Have you ever been in a classroom where the teacher was hard at work trying to teach students some critically important concept while they were busy poking each other, giggling, and singing the latest song of the week? Now fast-forward to the uncomfortable realization that that teacher is you. In a classroom where students with varying personalities have diverse levels of growth and academic proficiency, effective classroom management can be daunting. Pepper in a few students who resist authority and are still learning self-control, and the class climate can spiral out of control quickly.
As educators, we’ve all had those days where even the best lessons were lost on a class caught in chaos. As the teacher, how you manage your class will have a significant impact on the level of learning taking place. How much your students grow depends upon the environment you create with them. The ideal is a calm, inviting class where students make great decisions regarding both their learning and behavior, resulting in academic excellence. However, the ideal is just that: ideal. In classrooms everywhere, teachers are learning to overcome factors that break down the utopian cooperative community. In this article, we share some suggestions for improving one factor that has presented itself to be the most challenging, especially for new teachers: classroom management skills.

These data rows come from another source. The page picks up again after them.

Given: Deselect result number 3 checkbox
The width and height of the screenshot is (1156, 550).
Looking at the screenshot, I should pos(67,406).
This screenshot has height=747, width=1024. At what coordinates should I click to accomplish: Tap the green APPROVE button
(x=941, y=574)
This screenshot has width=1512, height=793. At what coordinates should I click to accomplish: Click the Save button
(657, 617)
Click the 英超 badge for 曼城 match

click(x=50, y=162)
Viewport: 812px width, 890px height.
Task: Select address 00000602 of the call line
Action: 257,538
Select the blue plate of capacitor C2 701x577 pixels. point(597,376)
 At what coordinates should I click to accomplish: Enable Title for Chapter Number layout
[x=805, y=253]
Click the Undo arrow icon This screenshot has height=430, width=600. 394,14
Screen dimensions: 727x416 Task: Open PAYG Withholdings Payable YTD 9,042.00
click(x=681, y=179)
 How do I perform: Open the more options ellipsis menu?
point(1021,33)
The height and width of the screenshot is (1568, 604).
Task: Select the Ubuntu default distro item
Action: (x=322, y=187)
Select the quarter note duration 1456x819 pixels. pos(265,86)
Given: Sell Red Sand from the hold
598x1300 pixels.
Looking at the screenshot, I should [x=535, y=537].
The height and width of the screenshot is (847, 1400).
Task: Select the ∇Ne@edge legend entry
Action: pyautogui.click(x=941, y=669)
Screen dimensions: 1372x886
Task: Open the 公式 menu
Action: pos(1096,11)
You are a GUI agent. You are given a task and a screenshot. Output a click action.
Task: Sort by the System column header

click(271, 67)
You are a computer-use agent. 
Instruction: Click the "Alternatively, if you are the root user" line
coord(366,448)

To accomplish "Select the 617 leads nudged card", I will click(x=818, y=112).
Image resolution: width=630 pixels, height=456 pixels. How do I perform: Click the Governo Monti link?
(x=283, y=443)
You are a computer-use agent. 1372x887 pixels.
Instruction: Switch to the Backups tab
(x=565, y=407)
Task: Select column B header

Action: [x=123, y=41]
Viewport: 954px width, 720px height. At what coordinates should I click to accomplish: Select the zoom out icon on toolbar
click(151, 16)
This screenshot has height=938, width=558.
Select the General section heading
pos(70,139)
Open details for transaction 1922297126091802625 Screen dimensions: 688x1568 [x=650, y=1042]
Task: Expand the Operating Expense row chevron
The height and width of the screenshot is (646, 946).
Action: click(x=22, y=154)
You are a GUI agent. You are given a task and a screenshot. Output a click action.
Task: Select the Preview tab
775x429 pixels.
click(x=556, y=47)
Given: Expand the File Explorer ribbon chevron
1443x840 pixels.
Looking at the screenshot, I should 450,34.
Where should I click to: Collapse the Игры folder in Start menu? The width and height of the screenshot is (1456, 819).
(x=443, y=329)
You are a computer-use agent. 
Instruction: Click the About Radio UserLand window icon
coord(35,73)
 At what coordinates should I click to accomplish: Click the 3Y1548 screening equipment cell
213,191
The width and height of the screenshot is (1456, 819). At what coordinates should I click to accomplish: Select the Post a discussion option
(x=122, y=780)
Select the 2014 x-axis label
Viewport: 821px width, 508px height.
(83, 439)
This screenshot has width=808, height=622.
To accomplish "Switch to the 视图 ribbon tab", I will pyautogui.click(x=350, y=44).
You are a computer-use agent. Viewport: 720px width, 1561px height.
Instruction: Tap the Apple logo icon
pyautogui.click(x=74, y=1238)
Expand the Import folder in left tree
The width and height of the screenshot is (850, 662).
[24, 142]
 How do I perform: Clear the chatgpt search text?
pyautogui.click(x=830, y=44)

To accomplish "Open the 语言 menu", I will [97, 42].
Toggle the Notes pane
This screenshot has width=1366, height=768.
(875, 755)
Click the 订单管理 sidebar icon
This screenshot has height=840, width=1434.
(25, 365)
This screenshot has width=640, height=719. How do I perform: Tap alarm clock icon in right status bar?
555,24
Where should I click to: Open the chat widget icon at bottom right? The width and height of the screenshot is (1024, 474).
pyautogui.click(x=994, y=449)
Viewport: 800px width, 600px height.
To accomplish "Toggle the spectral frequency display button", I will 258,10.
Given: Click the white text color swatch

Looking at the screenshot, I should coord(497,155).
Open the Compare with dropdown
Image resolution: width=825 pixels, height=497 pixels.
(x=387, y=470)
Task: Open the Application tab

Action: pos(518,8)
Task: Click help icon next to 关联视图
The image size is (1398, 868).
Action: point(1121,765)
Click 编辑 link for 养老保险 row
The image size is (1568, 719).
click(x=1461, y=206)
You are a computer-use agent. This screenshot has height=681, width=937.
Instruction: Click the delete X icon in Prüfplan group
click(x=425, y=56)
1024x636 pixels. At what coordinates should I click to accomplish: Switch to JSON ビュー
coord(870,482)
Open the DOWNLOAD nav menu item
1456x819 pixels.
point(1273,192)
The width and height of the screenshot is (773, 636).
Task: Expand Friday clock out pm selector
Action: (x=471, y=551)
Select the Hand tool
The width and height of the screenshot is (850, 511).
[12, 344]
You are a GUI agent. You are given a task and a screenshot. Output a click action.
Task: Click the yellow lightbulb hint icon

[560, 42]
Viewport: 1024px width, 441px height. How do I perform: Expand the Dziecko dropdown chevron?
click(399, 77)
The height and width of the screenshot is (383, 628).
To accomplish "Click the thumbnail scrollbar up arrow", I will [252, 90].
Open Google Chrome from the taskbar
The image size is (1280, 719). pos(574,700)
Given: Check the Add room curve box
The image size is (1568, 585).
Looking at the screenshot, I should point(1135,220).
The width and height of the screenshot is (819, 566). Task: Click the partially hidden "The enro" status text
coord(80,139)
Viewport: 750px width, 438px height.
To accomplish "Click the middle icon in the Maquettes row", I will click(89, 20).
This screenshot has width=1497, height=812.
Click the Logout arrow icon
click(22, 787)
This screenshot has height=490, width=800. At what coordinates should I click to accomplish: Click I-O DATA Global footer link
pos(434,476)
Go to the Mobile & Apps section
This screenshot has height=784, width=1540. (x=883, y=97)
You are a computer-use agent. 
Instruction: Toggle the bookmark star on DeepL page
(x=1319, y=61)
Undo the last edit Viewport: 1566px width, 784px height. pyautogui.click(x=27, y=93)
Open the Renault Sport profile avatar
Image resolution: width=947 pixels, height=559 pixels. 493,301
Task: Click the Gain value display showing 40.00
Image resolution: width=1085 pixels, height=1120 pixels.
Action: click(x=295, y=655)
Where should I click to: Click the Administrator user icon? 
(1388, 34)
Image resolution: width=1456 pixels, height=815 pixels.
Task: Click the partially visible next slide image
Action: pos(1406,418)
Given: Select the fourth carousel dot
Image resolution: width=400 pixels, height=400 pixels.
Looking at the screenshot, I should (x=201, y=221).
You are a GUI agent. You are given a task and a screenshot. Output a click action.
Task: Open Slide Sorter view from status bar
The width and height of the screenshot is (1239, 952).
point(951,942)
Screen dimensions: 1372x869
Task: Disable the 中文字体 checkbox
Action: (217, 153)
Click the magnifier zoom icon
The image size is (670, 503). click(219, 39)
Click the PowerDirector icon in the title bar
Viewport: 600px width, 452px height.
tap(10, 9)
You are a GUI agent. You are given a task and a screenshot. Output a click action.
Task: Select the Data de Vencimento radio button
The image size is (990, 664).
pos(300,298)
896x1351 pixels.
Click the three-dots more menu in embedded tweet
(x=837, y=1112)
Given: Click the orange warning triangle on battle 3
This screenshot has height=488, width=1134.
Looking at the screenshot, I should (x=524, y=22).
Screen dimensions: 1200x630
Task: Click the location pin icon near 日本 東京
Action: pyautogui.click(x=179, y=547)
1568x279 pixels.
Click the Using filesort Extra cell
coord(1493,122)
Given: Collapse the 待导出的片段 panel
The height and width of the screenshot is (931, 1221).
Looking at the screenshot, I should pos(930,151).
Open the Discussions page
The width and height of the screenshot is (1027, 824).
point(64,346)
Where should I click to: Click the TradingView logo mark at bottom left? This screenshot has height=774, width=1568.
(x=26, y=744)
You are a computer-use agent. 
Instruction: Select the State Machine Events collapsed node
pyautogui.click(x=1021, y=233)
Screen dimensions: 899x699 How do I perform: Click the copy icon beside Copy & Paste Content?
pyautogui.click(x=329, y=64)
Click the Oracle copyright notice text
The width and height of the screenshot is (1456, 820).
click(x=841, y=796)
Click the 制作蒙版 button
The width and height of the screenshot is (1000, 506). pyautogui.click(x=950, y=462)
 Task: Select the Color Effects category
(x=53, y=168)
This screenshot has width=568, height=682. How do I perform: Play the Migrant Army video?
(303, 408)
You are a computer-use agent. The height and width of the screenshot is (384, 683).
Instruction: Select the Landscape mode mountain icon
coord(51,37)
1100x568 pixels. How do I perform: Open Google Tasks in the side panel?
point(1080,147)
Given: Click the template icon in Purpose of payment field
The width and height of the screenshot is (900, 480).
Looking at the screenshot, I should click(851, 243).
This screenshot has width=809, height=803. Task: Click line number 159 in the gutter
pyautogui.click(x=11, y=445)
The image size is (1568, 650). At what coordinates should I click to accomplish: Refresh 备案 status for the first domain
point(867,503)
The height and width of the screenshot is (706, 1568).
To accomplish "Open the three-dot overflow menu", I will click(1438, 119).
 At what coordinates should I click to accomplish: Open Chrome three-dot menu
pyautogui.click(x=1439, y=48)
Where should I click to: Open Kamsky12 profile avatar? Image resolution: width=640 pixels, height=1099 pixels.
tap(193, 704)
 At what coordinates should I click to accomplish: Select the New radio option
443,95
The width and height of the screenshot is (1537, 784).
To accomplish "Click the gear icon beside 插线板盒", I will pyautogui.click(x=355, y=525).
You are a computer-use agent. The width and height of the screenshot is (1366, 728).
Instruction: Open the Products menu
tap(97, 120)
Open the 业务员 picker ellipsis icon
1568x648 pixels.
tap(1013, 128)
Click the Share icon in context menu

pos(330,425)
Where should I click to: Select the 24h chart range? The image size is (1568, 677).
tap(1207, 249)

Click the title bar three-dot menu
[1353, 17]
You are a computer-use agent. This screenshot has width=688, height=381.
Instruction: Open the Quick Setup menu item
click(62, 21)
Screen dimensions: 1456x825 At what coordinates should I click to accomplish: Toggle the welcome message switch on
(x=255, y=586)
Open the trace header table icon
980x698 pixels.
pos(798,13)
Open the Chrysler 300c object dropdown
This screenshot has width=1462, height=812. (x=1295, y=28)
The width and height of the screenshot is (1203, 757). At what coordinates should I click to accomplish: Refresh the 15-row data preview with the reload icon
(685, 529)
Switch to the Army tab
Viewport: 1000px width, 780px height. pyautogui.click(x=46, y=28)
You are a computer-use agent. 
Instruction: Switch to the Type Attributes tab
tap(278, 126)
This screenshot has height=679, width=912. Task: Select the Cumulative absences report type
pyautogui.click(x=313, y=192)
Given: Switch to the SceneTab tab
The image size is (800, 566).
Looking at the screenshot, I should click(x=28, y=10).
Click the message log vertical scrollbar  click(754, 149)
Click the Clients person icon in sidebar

We observed a preschool classroom of 18 students, focusing on the use of varied classroom management strategies and whether these strategies changed children’s behavior or impacted their learning. We observed students in circle time and while they were learning math, literacy, writing, and working in interest areas. There were changes in classroom climate immediately after some strategies of the strategies were implemented, while others took more time to produce observable results. What we discovered could be a lifesaver for future and practicing early childhood educators.
Remodel the classroom
The first component of our plan was a change in classroom layout. We moved the interest areas and more clearly defined them. Students were excited to see what seemed to them like a new classroom. Our changes made it easier to decide how many students to send to each center and to rotate the students from area to area. We created more open space for play and moving around, which made it easier for teachers to travel around the room, checking on individual children or small groups of students while keeping the entire class in view. One of the biggest rewards of the remodel was fewer altercations caused by students being too close to each other, not having enough room to play, or not getting to go to favorite areas.
Tip: Create a warm, inviting classroom with students in mind. The classroom should feel like a second home to students. They spend almost 40 hours a week with the same faces and in the same room. The class should be a place where they feel welcome and wanted and where they can be themselves. When arranging the room, think of the space needed to accommodate class size and behavior (Guardino & Fullerton, 2010). Be sure to include room for student-teacher interactions, as well as areas where students can have time alone. Capizzi (2009) also recommends considering the desired level of structure when planning the layout of the class. The ability to easily reach all students from anywhere in the room ensures that all children are in the line of sight and will deter most students from engaging in inappropriate behaviors.